> [Instruction]
Quote the part of the listing below that starts with the line containing "The image size is (719, 365)." and ends with the line containing "click(704, 42)", both lines included, and nothing else. Leave the pictures out.

> [Records for the exercise]
###

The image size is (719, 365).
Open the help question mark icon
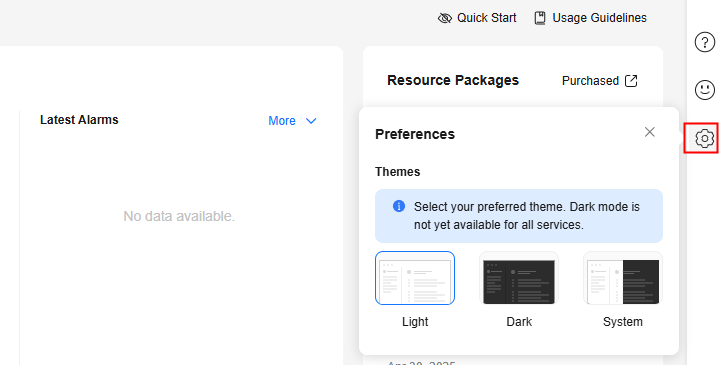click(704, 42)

###

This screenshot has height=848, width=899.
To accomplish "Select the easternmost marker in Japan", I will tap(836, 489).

###

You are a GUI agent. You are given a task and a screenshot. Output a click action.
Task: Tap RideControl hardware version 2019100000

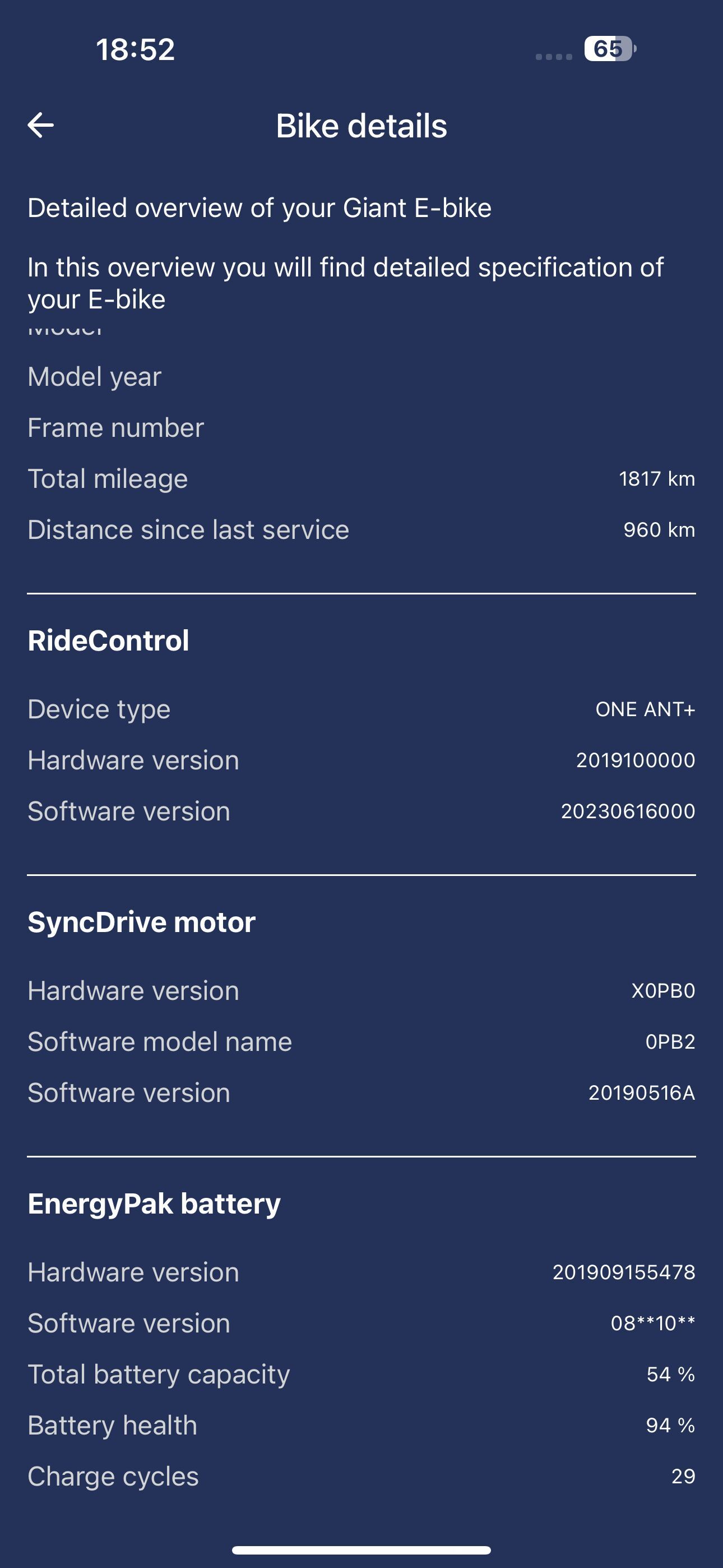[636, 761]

###

> [The reply]
The image size is (719, 365).
Open the help question mark icon
click(704, 42)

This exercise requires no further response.